EXCERPTED DATA Start Marker

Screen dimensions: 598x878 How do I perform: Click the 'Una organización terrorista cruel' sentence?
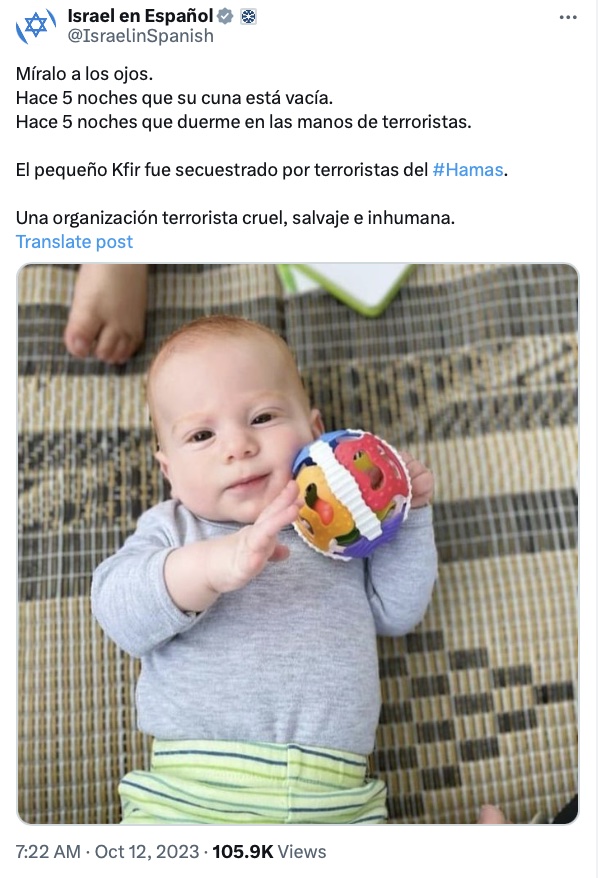point(235,217)
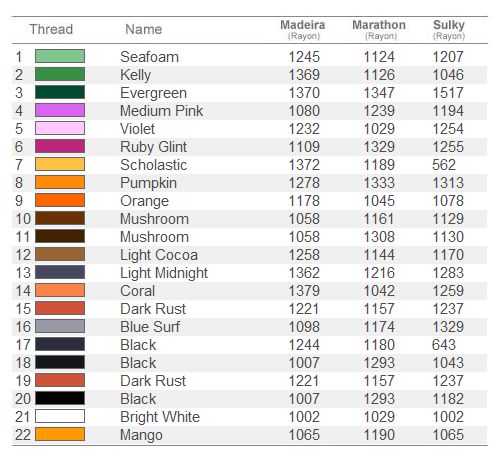Click Madeira code 1379 for Coral
The height and width of the screenshot is (456, 500).
(304, 291)
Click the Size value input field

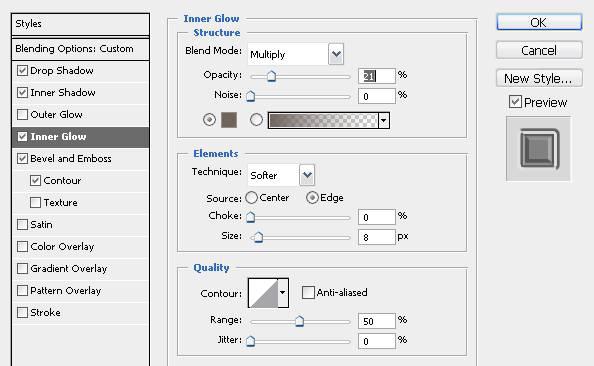tap(377, 237)
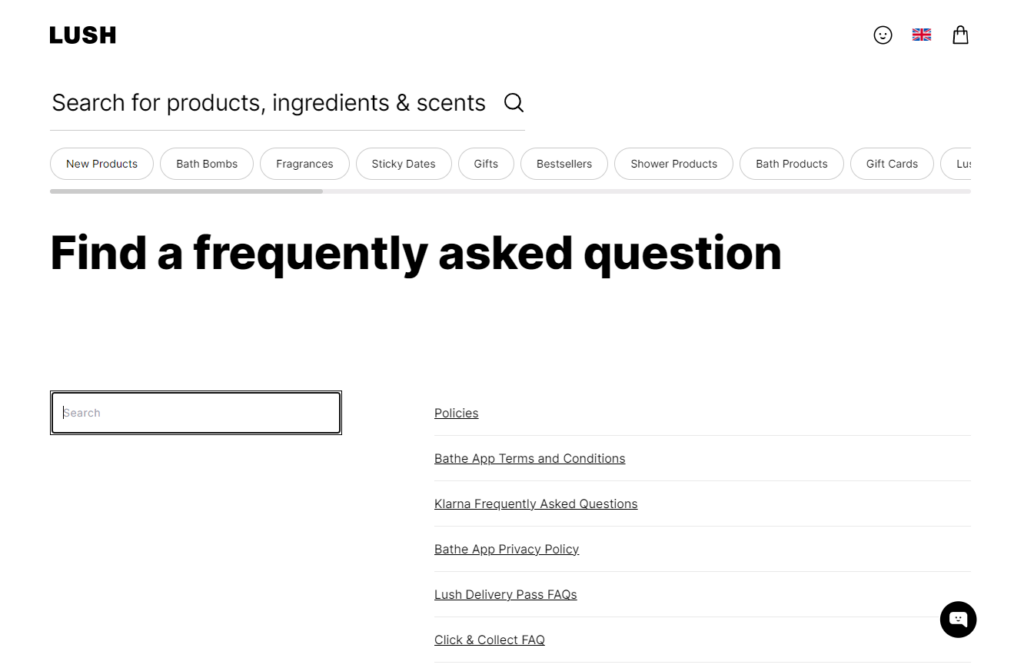The width and height of the screenshot is (1024, 668).
Task: View Bathe App Terms and Conditions
Action: click(x=529, y=458)
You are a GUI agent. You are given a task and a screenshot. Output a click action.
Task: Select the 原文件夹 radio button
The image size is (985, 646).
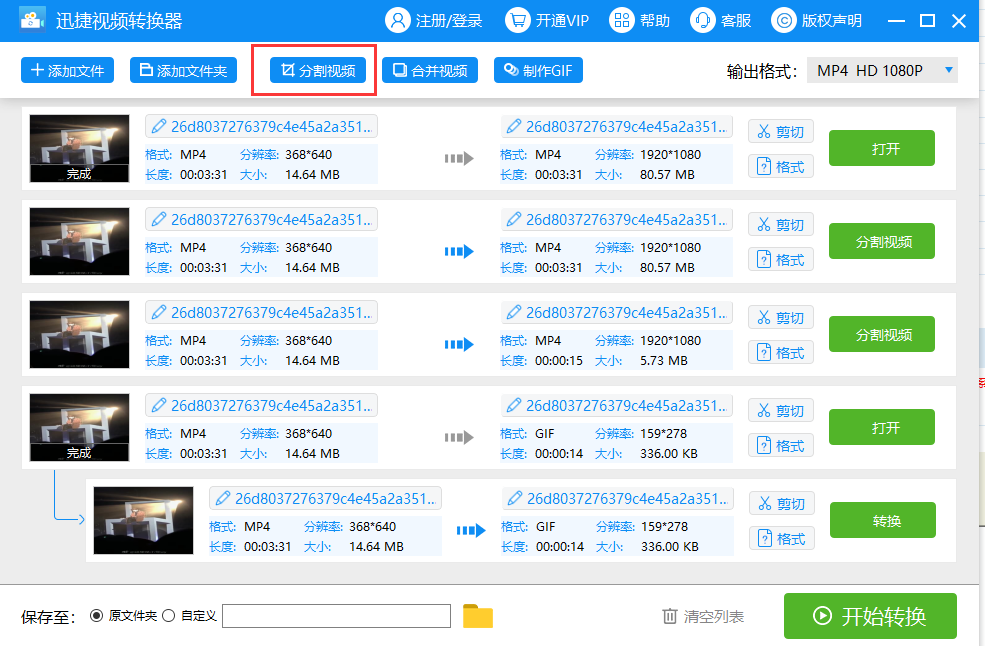pos(97,616)
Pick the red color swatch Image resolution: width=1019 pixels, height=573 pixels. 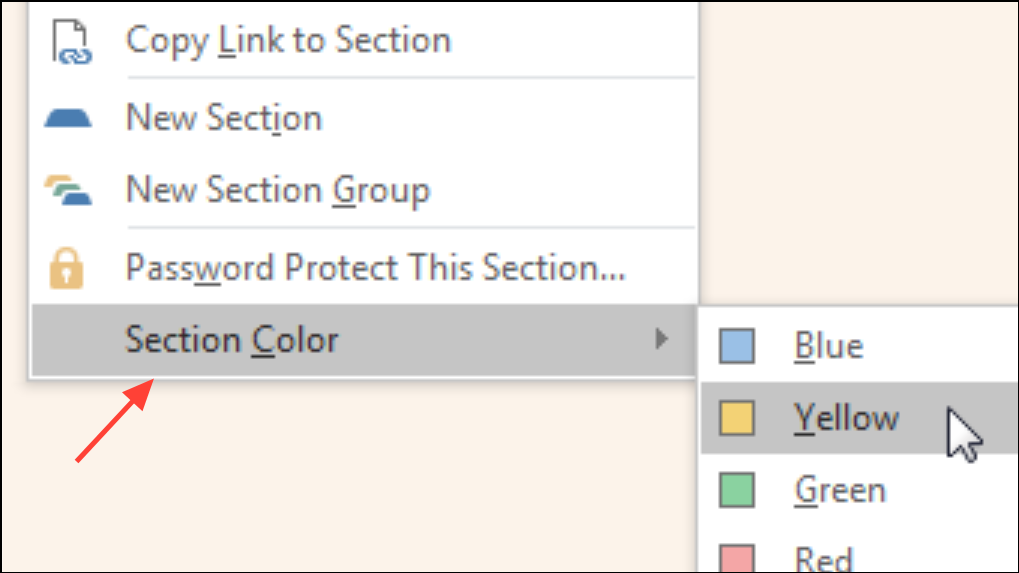pos(737,559)
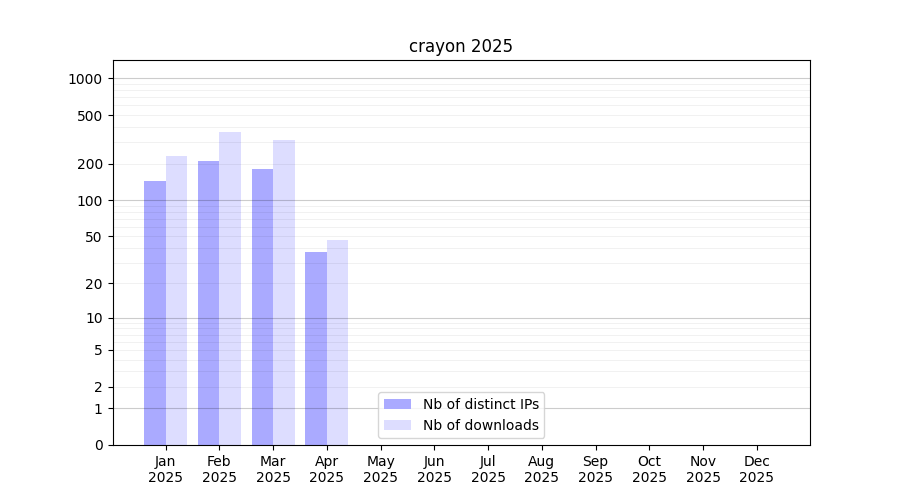This screenshot has height=500, width=900.
Task: Click the 'Aug 2025' x-axis label
Action: pos(541,469)
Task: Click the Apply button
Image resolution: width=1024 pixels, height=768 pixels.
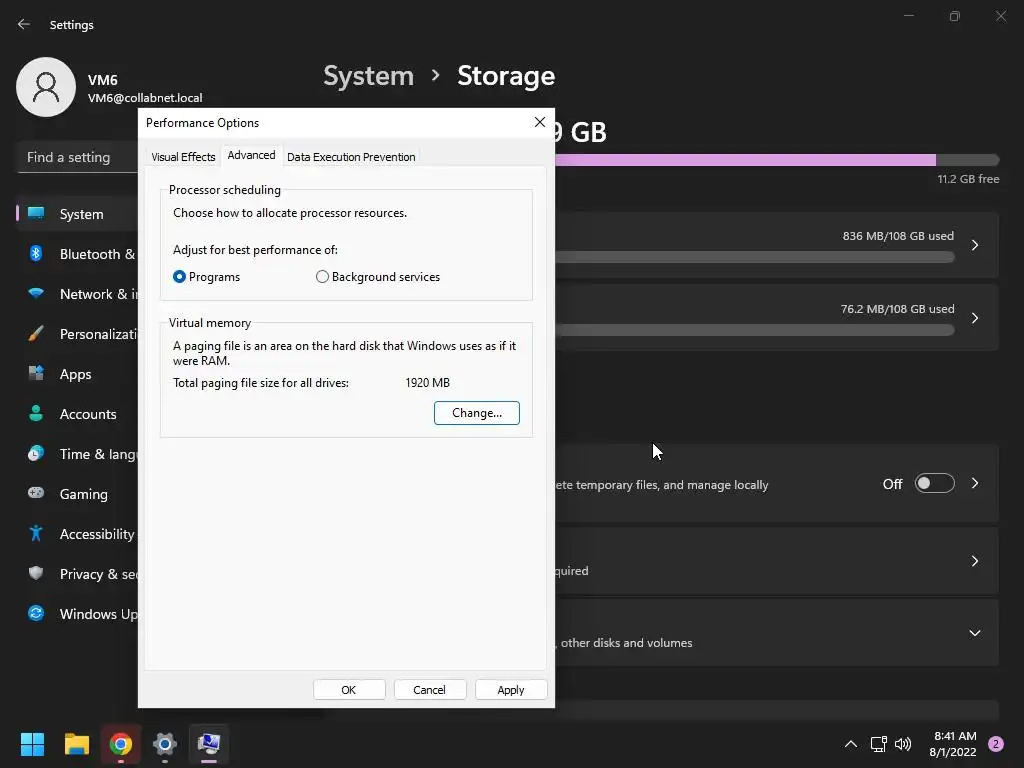Action: 511,690
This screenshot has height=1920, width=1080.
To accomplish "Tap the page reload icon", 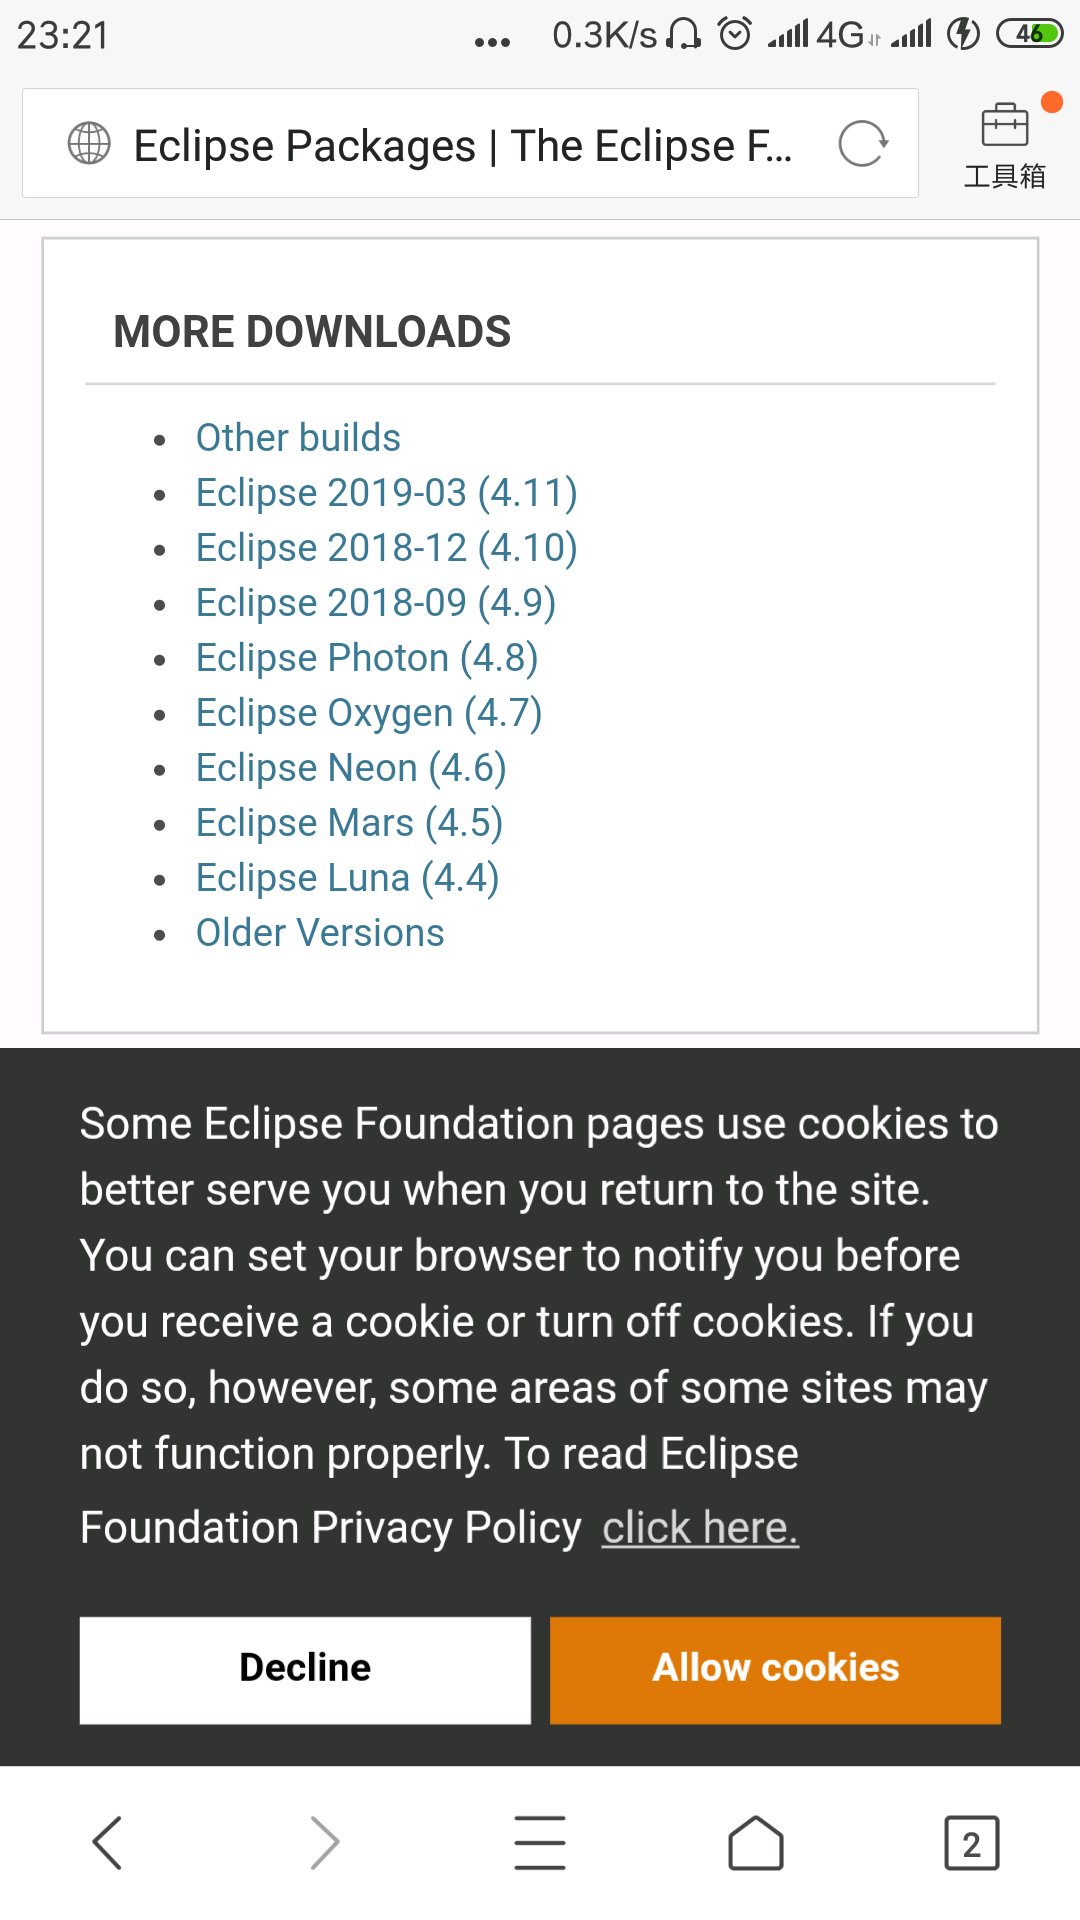I will pos(863,144).
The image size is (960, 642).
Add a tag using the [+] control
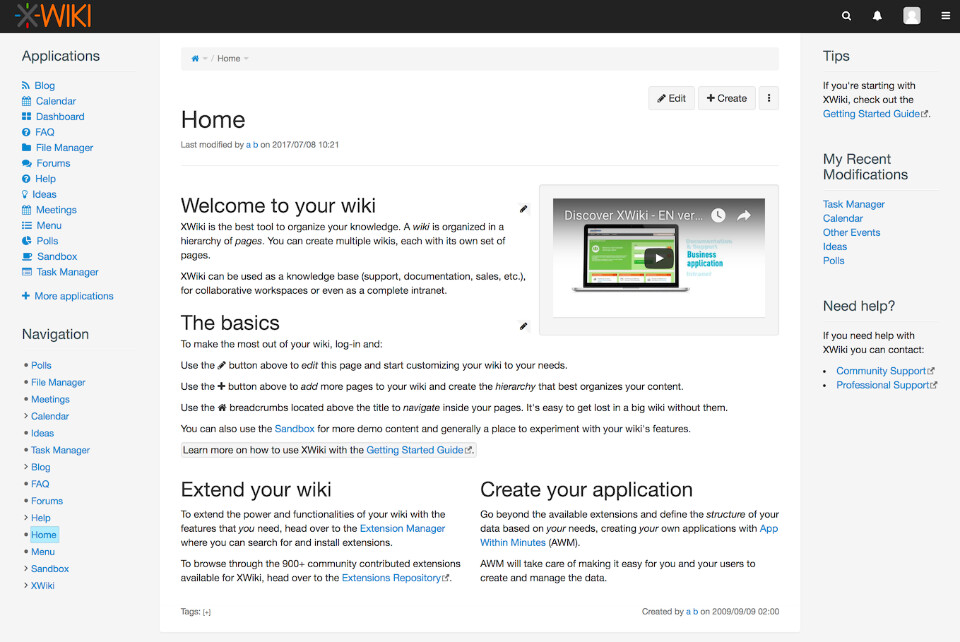207,612
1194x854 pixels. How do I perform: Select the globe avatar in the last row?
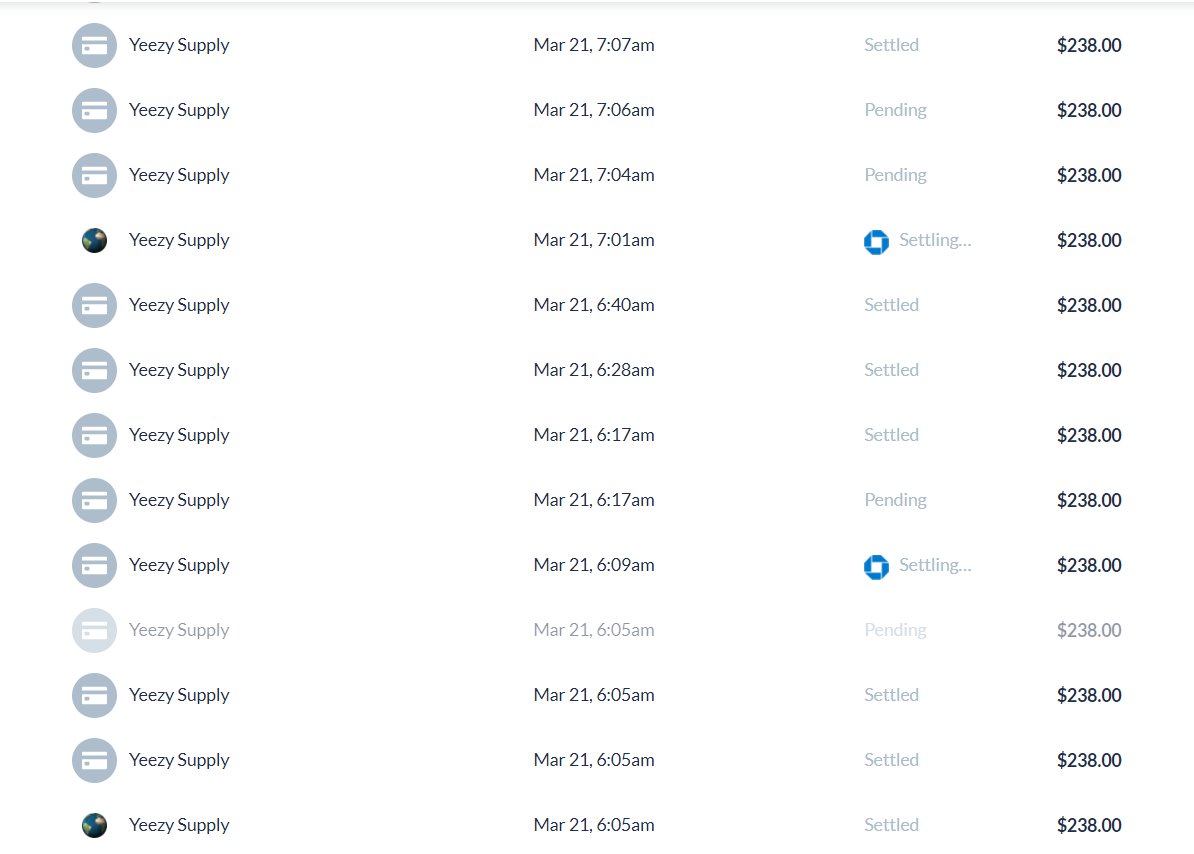point(94,825)
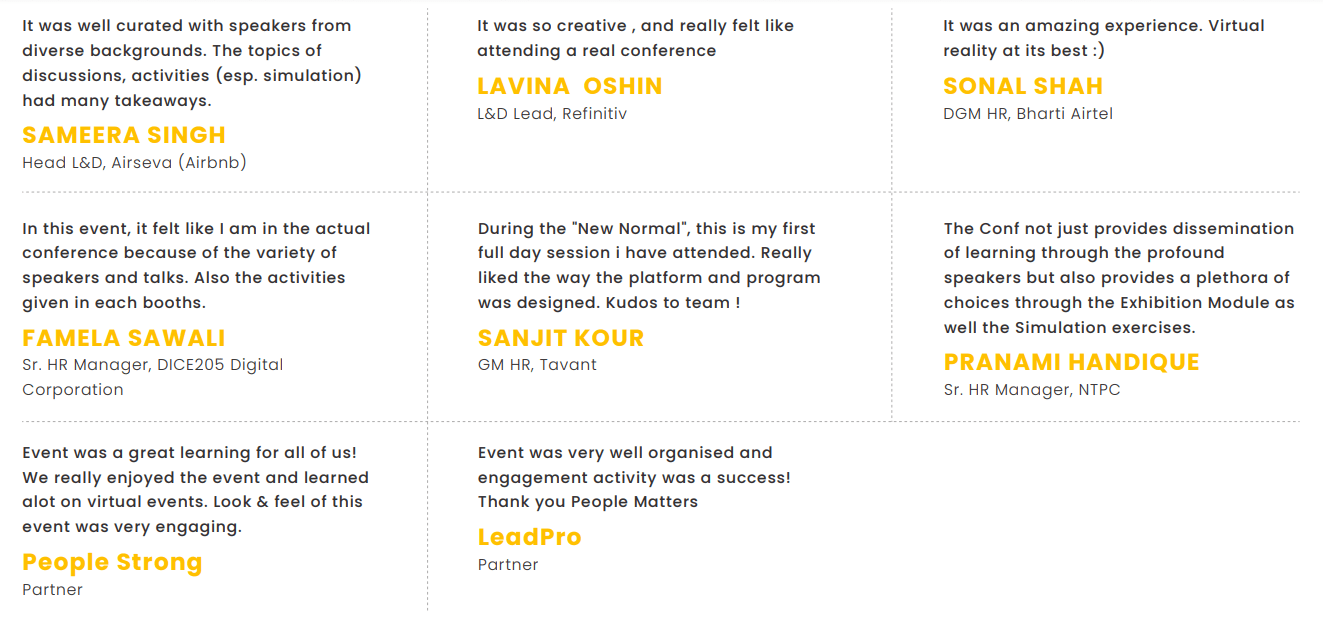Click the 'L&D Lead, Refinitiv' subtitle
This screenshot has height=624, width=1323.
[552, 113]
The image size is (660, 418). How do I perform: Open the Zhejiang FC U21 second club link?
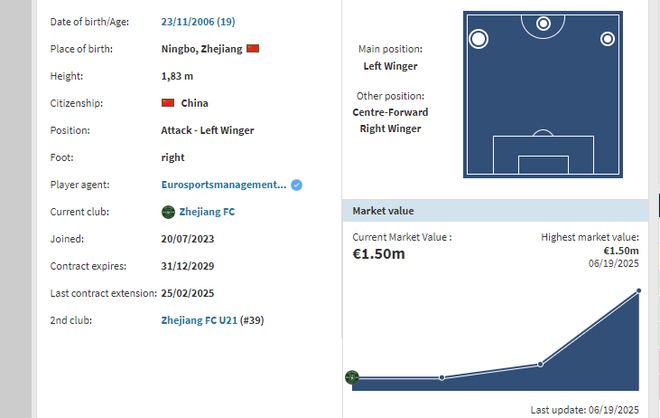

EXCERPTED DATA End Marker

> **WHAT TO WORK ON**:
Pictures are to be dropped, and the lines from the line with "1194x854 pixels. How" through the end of the material above are to be reproduced exactly.

> **FINISHED EXERCISE**:
1194x854 pixels. How do I perform: Select the globe avatar in the last row?
point(94,825)
Click the 'L&D Lead, Refinitiv' subtitle
This screenshot has height=624, width=1323.
[552, 113]
The image size is (660, 418). How do I perform: Open the Zhejiang FC U21 second club link?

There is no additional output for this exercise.